I’ve been told that they just want the dust to settle on the controversy, but some of the more vicious attacks on me have come from Federalist Society leaders like Jeremy Rosen, with no rebuttal opportunity afforded to me. Letting me engage sometime well down the road when the dust settles on this (if it ever settles) is hardly acceptable….

I think we are dealing with one of the most corrupt and dangerous times in our nation’s history. By chance, I have been thrust into a major role on the ramparts; it remains to be seen whether the rupturing dispute can be addressed civilly by organizations that are supposed to be devoted to such discussion—a precondition for the people being able to steer the course of their government through reflection and choice rather than accident and force, to borrow from Federalist No. 1. The American Political Science Association is irretrievably lost as a forum for serious discussion, but hopefully [the Federalist Society] is not. As we said at the conclusion of the statement, we are open to, and indeed welcome, the debate.

I’m sure the Federalist Society will have more to say, perhaps on the record in the name of one of its senior officers. In the meantime, I thought readers would want to have John Eastman’s account of the facts.
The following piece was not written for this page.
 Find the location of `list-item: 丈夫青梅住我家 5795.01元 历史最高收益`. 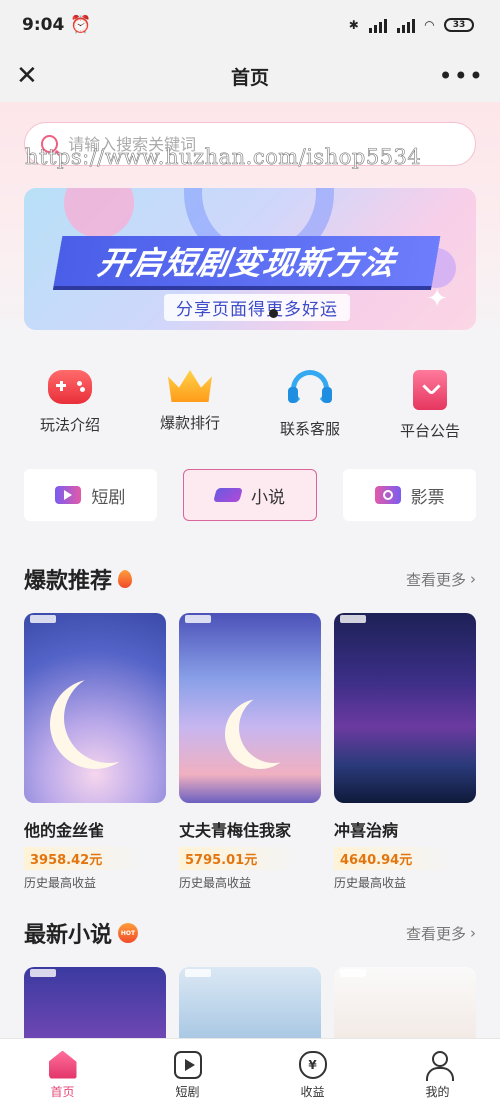

list-item: 丈夫青梅住我家 5795.01元 历史最高收益 is located at coordinates (250, 752).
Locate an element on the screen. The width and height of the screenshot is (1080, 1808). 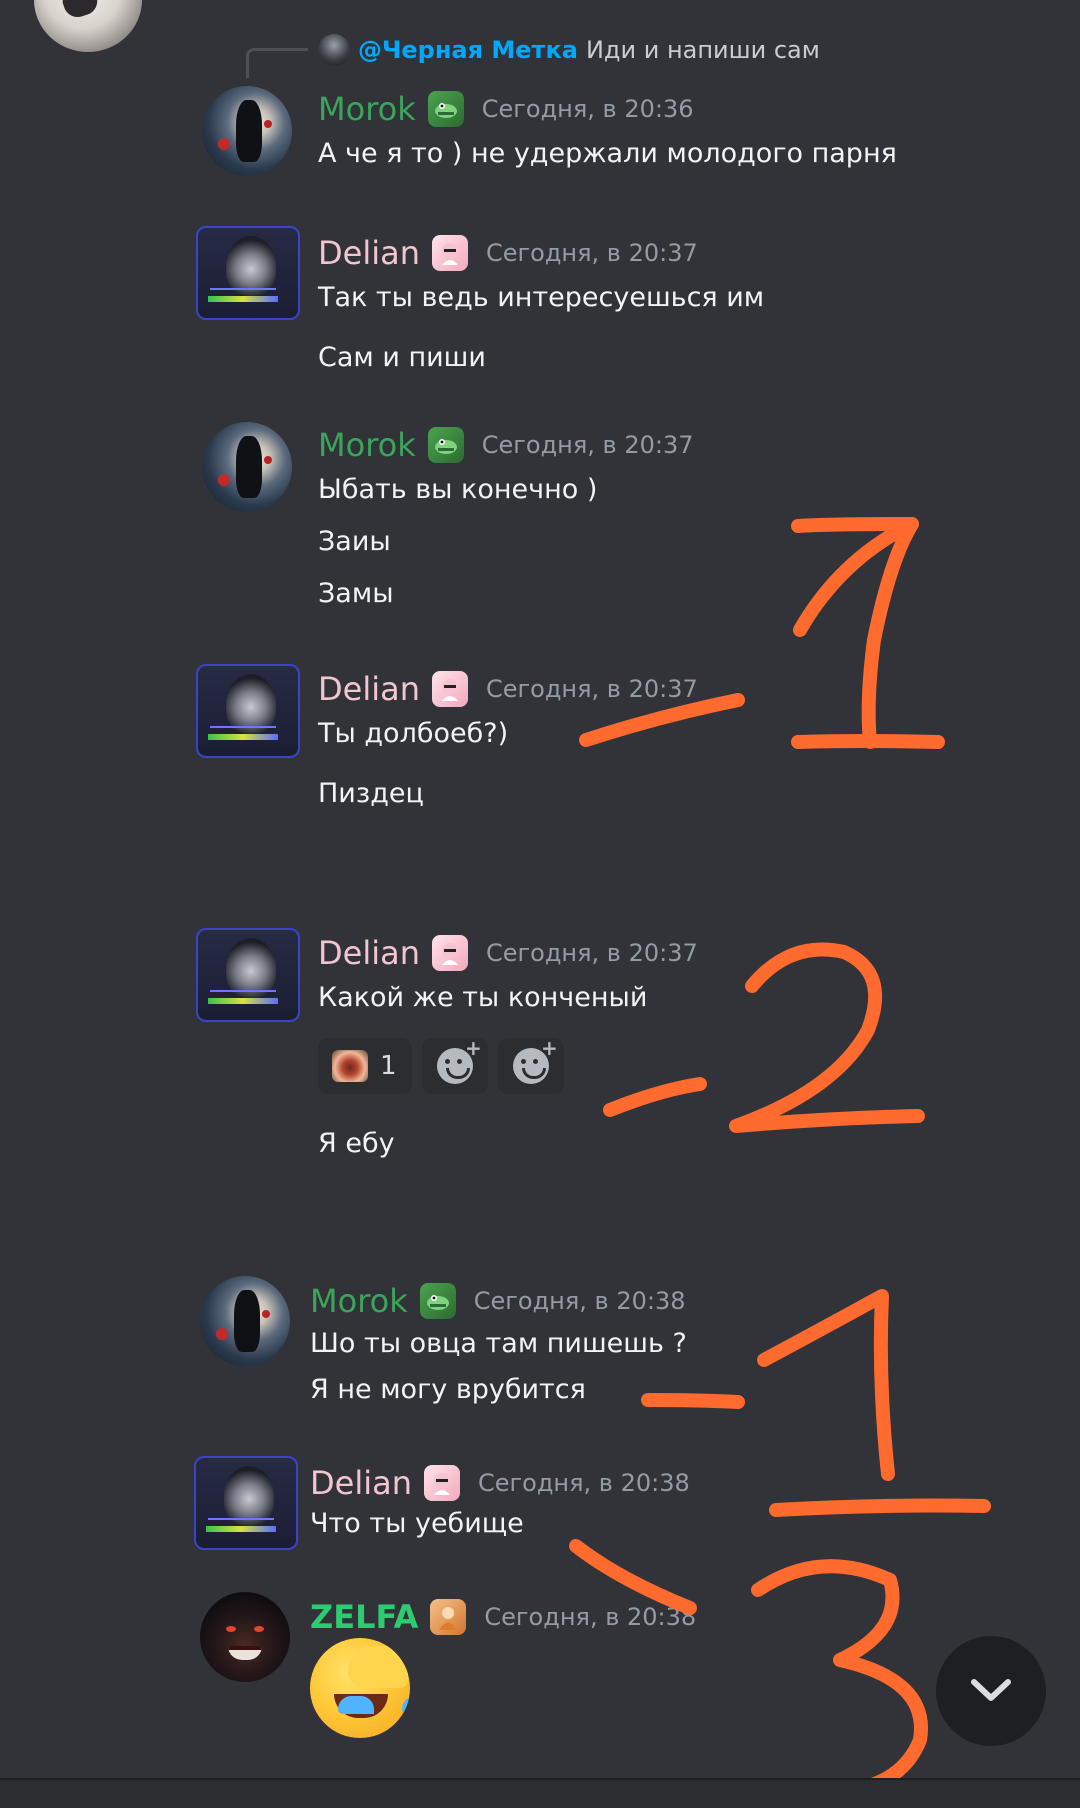
message-text: Шо ты овца там пишешь ? is located at coordinates (498, 1344).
UPDATE: I am responsible for the original and current headline of this post. I have altered the original headline and slightly revised my introductory comments to let John Eastman’s account speak for itself without imposing my interpretation of the events recounted. Please note that John has further advised me that the Federalist Society declined demands that his membership in the organization be revoked, or that he be removed from his leadership position on one of the Society’s practice groups.

PAUL ADDS: I hope to bow out of this controversy with the following observations, which are mine alone and not those of anyone associated with the Federalist Society.
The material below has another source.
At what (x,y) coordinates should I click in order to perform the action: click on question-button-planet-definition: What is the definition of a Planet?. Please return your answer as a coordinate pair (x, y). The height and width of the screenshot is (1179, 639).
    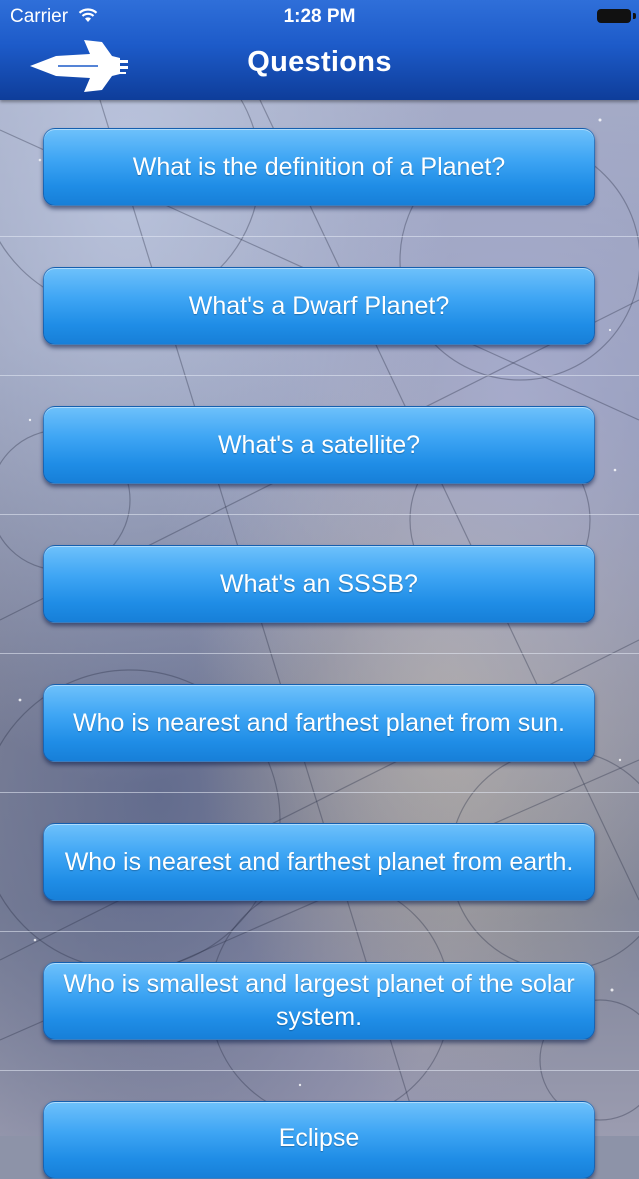
    Looking at the image, I should click on (319, 167).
1. I think it’s reasonable for a Federalist Society event, which is intended to train incoming student presidents about how to run a chapter, to keep the focus on that training without the risk of the event becoming absorbed in a debate over the 2020 presidential election.

2. I think it’s reasonable for the Federalist Society not to make the topic of the 2020 election the subject of its Rosenkranz debate or any of its other programs. Eastman may be obsessed with that election, but that doesn’t mean the Federalist Society should be.
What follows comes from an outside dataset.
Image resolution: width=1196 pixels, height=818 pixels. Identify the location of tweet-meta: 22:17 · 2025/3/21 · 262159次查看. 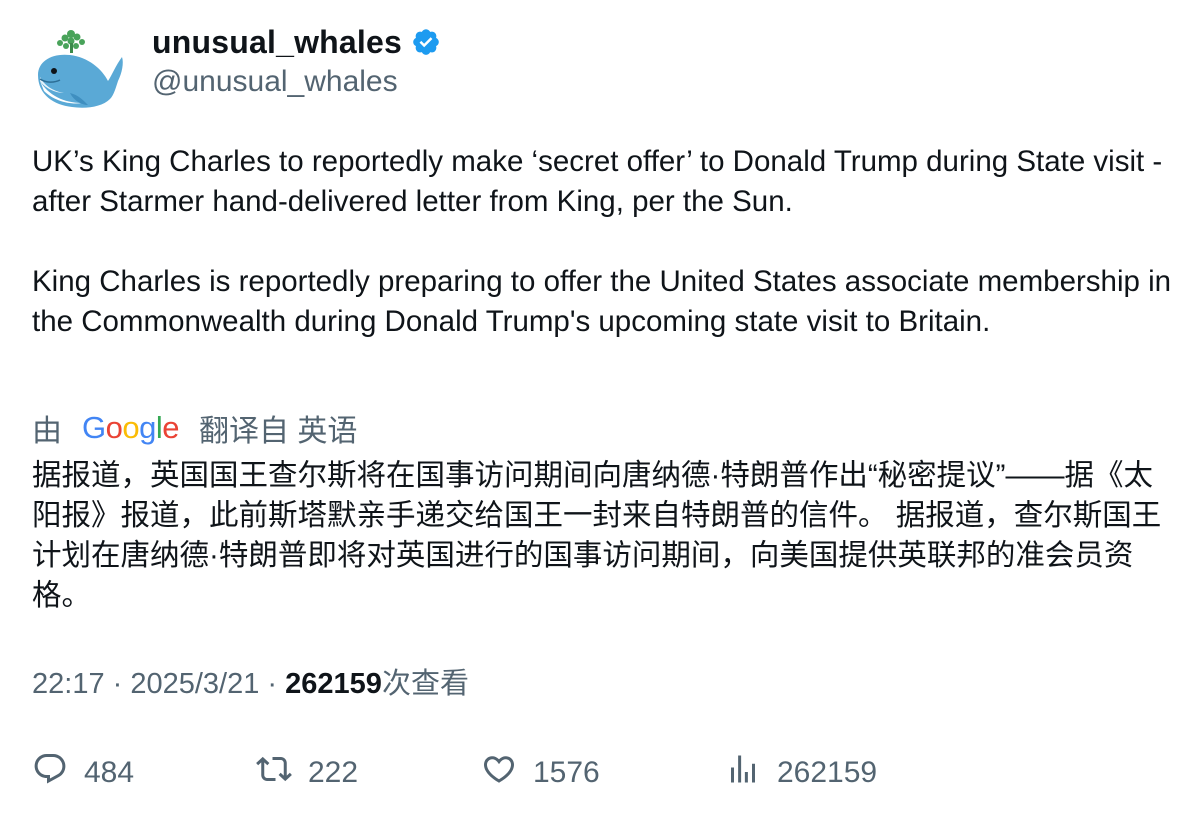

3. In any case, it’s up to the Federalist Society to decide what topics it will hold programs about. Eastman is not “de-platformed” because this organization chooses not to focus on the 2020 election.

4. The Federalist Society is not Eastman’s platform. I know people who would like to speak at Fed Soc events. Some of them have been loyal members for years, have contributed generously to the group, and have plenty to say about important issues. They don’t get to speak at events whenever it pleases them or as often as they would like.

5. The fact that Eastman spoke at the event at Arizona State shows that the Federalist Society isn’t trying to muzzle him. The group resisted pressure from the university to “cancel” him, as well as pressure to revoke his membership and remove him from leadership positions, as he acknowledges in the update to this post.

6. In his concluding paragraph, Eastman seems to suggest that the future of the Federalist Society as a forum for serious discussion, and even the ability of the American people to steer a course through reflection and choice, depend on him being able to speak about the 2020 election at Federalist Society events. I don’t believe there’s any merit to these suggestions.